Masaccio’s Holy Trinity in the Basilica of Santa Maria Novella in Florence is one of the single most important works in the European canon. It was described in 1549 by Giorgio Vasari as deserving “endless praise, above all because he gave shape in his masterful painting to the beautiful style of our own times.”
Yet a few years later, in 1565, that same Vasari painted over parts of Masaccio’s fresco, and in 1570 Vasari’s altarpiece was installed in front of what remained of Masaccio’s work, obscuring it from view until 1861.
As if that weren’t enough, in the late 1850s it was decided to remodel the interior of Santa Maria Novella according to prevailing taste. Before Masaccio’s masterpiece, the foundation of all subsequent realist painting, could be seen again, it had to be moved as it ‘interrupted the rhythm of the nave wall’. In 1858, most of the fresco was detached from the church wall and moved to the entrance wall. Not all of it, though: the skeleton and tomb below were left in place, presumably because they had been forgotten.

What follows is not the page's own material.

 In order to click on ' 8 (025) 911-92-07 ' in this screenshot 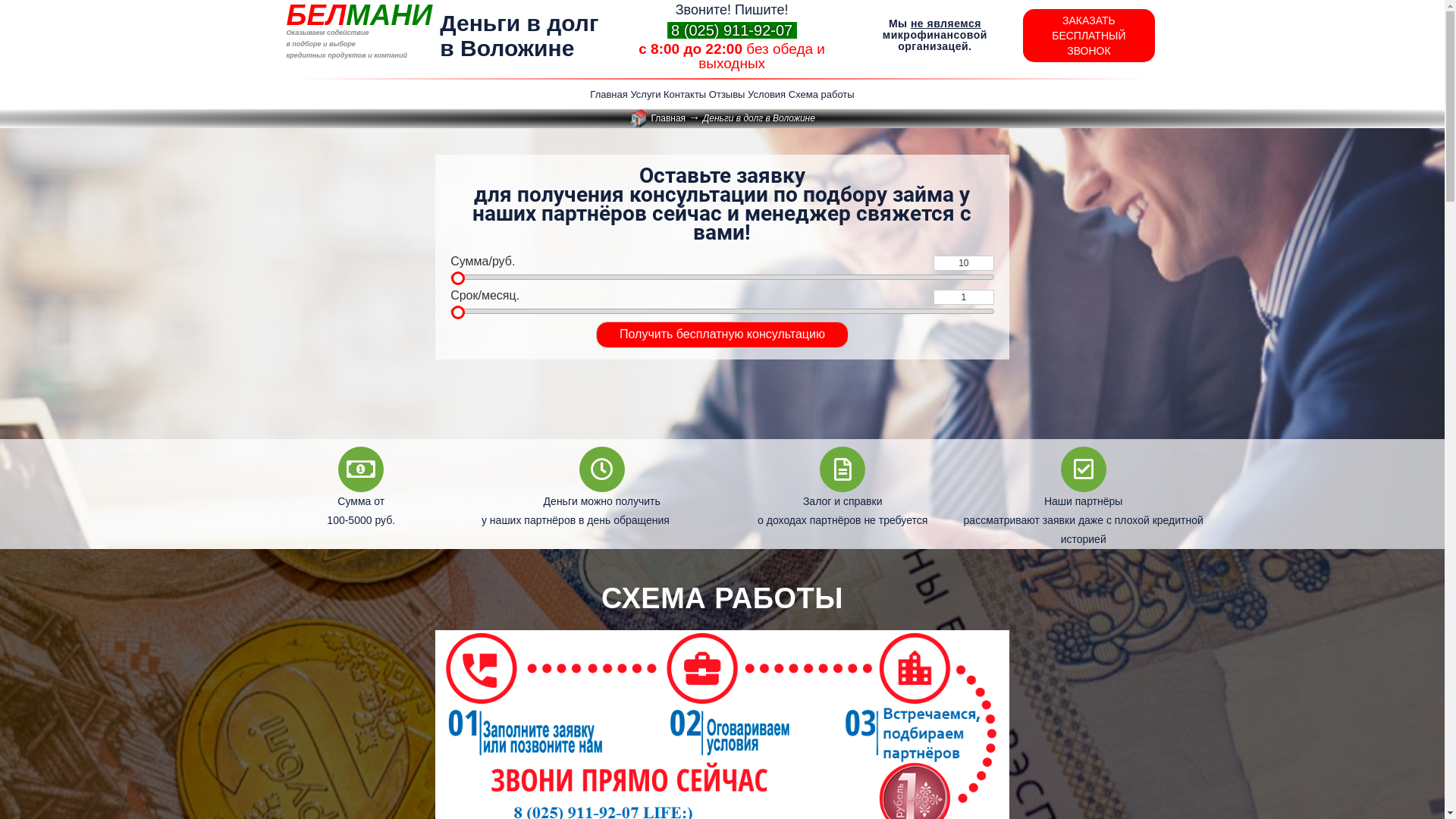, I will do `click(732, 30)`.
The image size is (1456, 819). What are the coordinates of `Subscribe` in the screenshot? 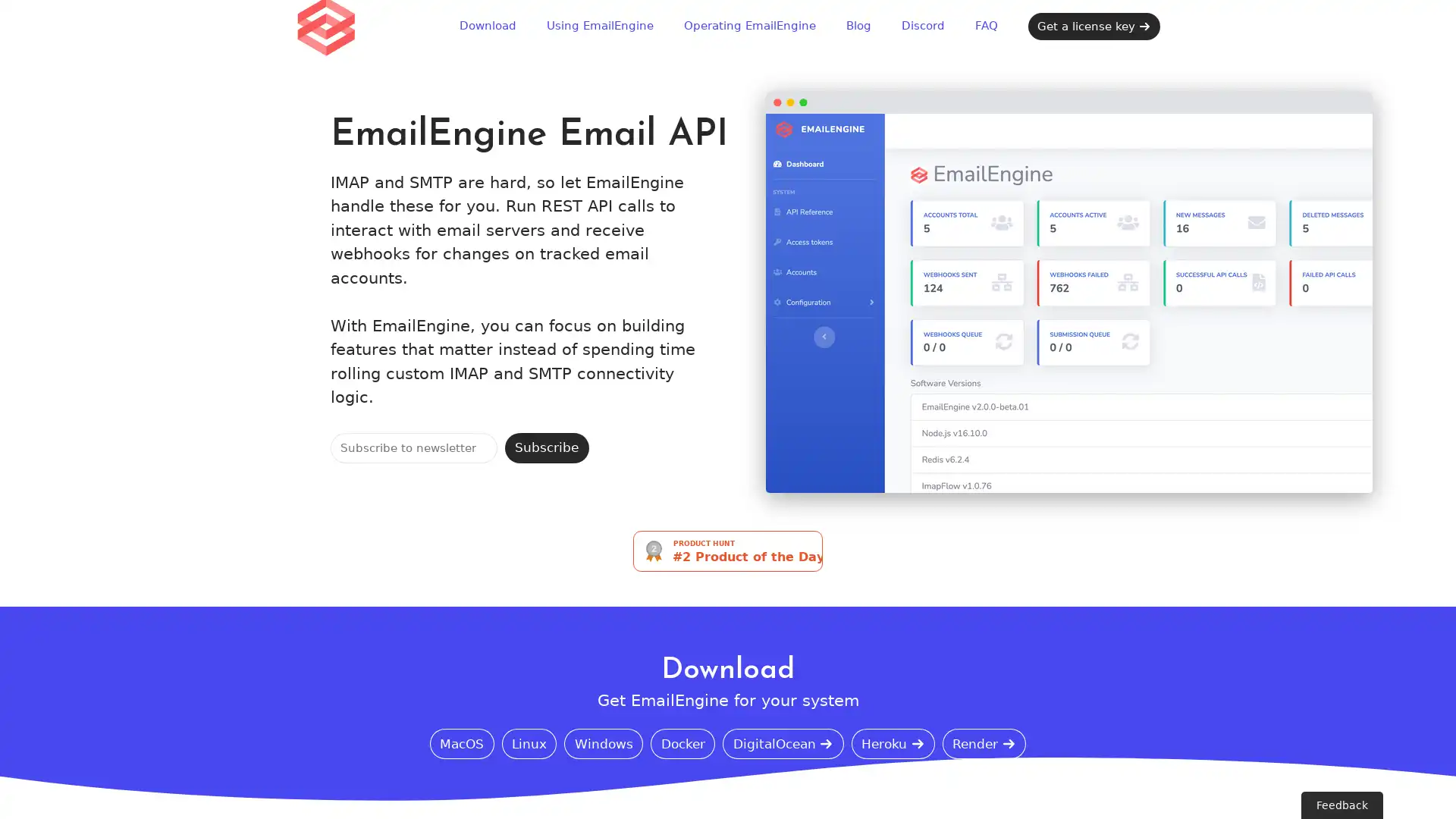 It's located at (546, 447).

Then in 1950, the remains of the main part of Masaccio’s fresco were restored, the bottom fragment rediscovered, and the two parts were finally reunited when the top section was moved back to its original location. It has remained there since 1954. Ornella Casazza’s account of the abuse suffered by this painting almost defies belief.
We don’t just do it with old masters. During 1890-91, Claude Monet’s studio contained the complete set of paintings in his Grainstacks series, but even before they went on view for sale, the series was being divided up.

Inevitably, to fetch the highest prices, paintings in the series were sold off individually, and are now dispersed in over fourteen different galleries and some private collections across the world. Since they left Monet’s studio in 1891, no one has seen all 25 or 26 paintings together, and given their individual value, no one ever will again.
What the artist has put together, let the investor break asunder.